● AUFGABE
Schreibe den Abschnitt der Filmkritik neu, beginnend bei "Die Uhr wird" und endend bei "Bob und Kim.", und setze dabei "zunächst" an die Stelle von "vorerst".

***** ÜBUNGSTEXT *****

The Killing of a Sacred Deer

Horror der bürgerlichen Existenz.

Stilistisch konsequent (Kamera, Score, Acting) tischt uns der Grieche Yorgos Lanthimos (The Lobster: eine unkonventionelle Liebesgeschichte) eine neue Horrorgeschichte auf, diesmal hochglanzamerikanisch im Vergleich zum noch eher kruden Lobster.

Lanthimos zerstört, wie wenn einer mit harten Fingernägeln bei einem Rolls Royce den Lack zerkratzt, die makellose bürgerliche Welt des Haushaltes der Arztfamilie bestehend aus Nicole Kidman als Anna Murphy, Colin Farrell als Steven Murphy, ihres Sohnes Bob (Sunny Suljic) und ihrer Tochter Kim (Raffey Cassidy), indem er Martin (Barry Keoghan) dort auftauchen lässt.

Mit Martin hat es eines besondere Bewandtnis. Sein Vater ist bei einer Operation, die Steven an ihm vorgenommen hat, gestorben. Steven behauptet zwar, dass in solchen Fällen generell der Anästhesist schuld sei, also sein Kollege und guter Bekannte Matthew (Bill Camp).

Eine prima zu erinnernde Szene, die offenbart, wie Lanthimos inszeniert, zeigt die beiden befreundeten Ärzte nach einer Operation durch einen langen Flur des Krankenhochhauses gehen. Dieses steht in Cinncinnatti, wo der Film gedreht wurde. Die Kamera, die sich nie auf Augenhöhe der Darsteller befindet, und die immer sowohl Boden als auch Decke der Räume zu erfassen versucht, oder beim Außendreh sowohl Straße als auch Himmel, fliegt über deren Köpfen vor ihnen her (sie liebt aber auch die Gegenbewegung oder die Bewegung auf zwei sich nähernde Protagonisten zu, um sie an einer Biegung abzuwarten und dann hinter ihnen her zu schweben) oder nimmt die Position ein, die Raumüberwachungskameras gerne haben.

Das Gespräch der beiden geht über Uhren, wie tief hinunter sie wasserdicht seien, was besser sei, Leder- oder Metallarmband, das sind ihre ausführlich behandelten Themen nach einer anstrengenden Herz-OP.

Die Uhr wird eine weiter Rolle spielen bei der Charakterisierung des Verhältnisses von Steven zu Martin. Dieses bleibt vor der Familie vorerst geheim. Aber Martin drängt immer mehr zur Familie. Steven stellt ihn den Familienmitgliedern vor. Martin freundet sich an mit Bob und Kim.

***** DATENAUSZUG *****

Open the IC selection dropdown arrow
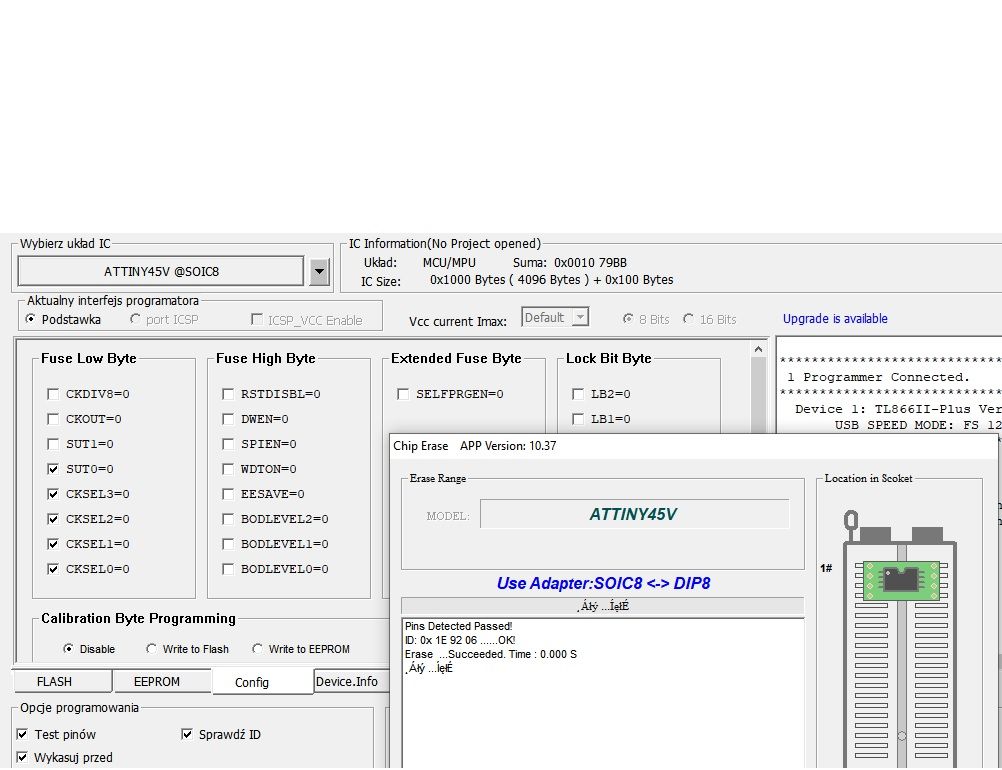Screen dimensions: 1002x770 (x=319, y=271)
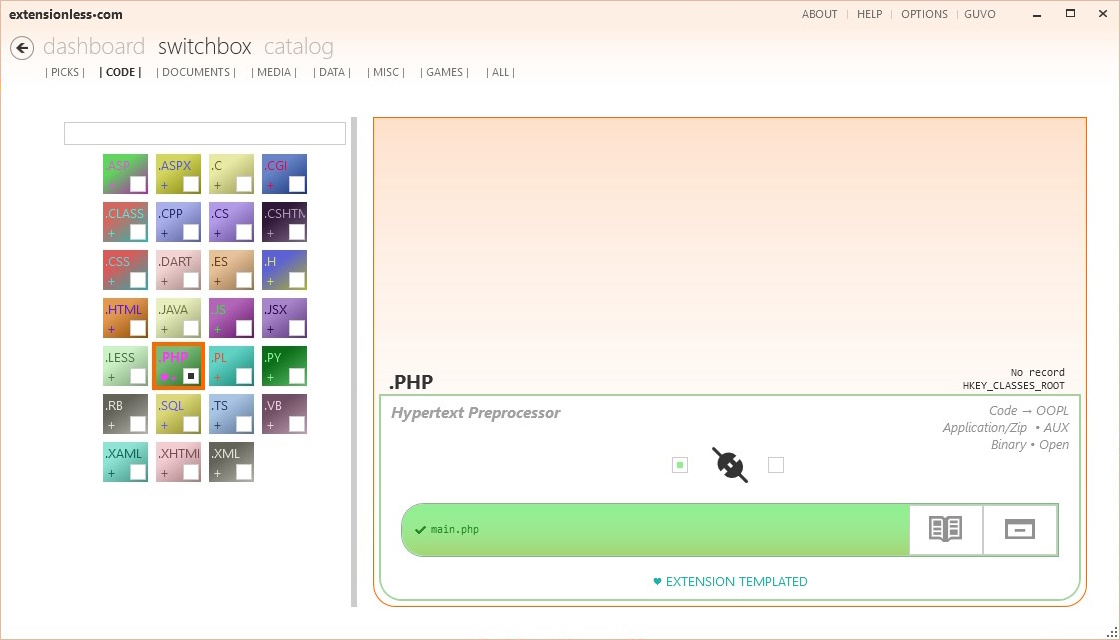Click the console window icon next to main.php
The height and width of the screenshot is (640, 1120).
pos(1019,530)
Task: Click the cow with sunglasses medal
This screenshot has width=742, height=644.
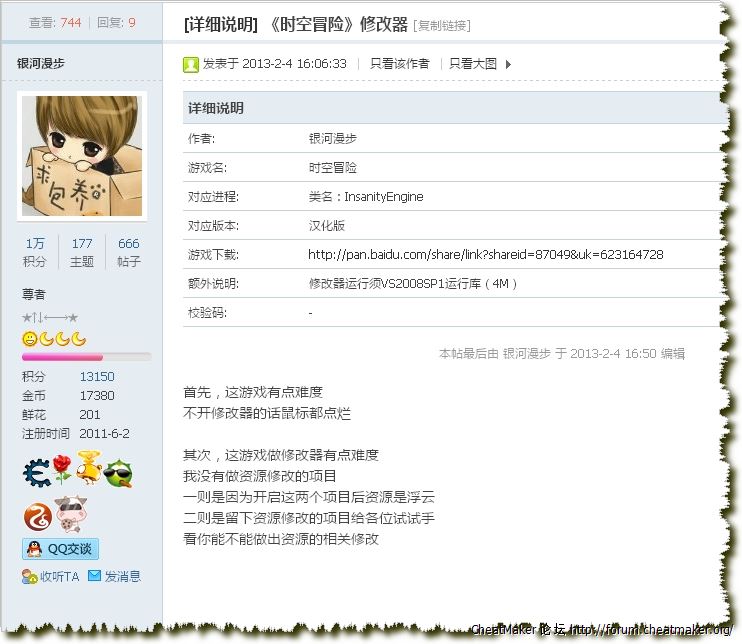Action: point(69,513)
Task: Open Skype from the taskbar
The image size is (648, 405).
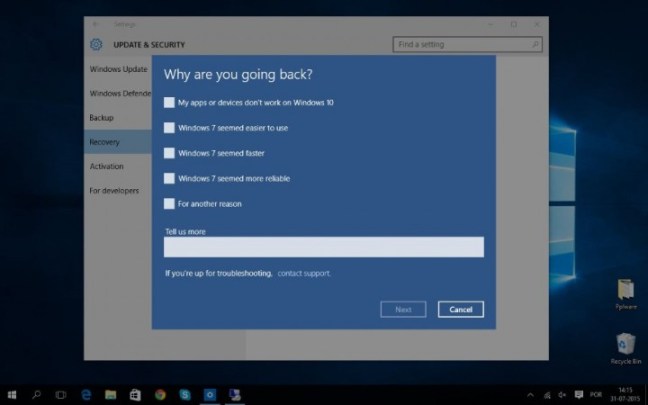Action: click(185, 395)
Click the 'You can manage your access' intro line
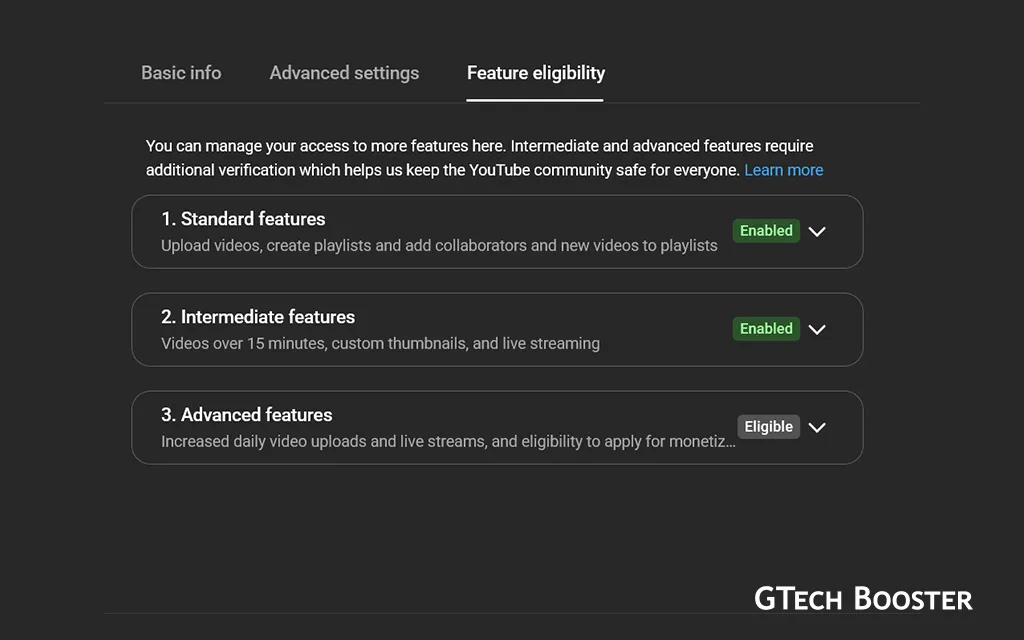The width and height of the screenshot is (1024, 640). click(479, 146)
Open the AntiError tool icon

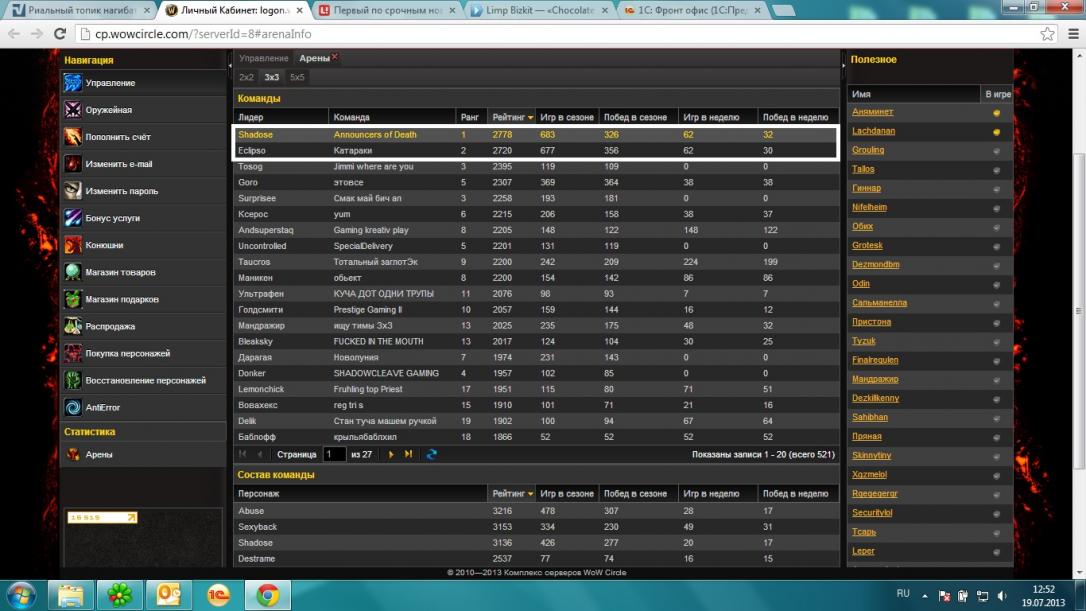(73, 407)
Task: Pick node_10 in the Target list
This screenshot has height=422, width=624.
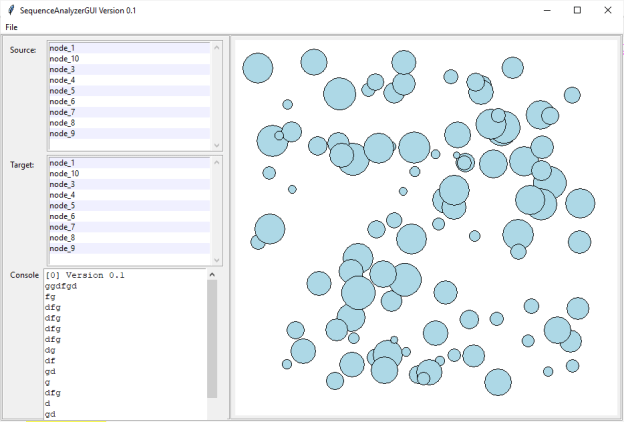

*****

● ANTWORTFELD
Die Uhr wird eine weiter Rolle spielen bei der Charakterisierung des Verhältnisses von Steven zu Martin. Dieses bleibt vor der Familie zunächst geheim. Aber Martin drängt immer mehr zur Familie. Steven stellt ihn den Familienmitgliedern vor. Martin freundet sich an mit Bob und Kim.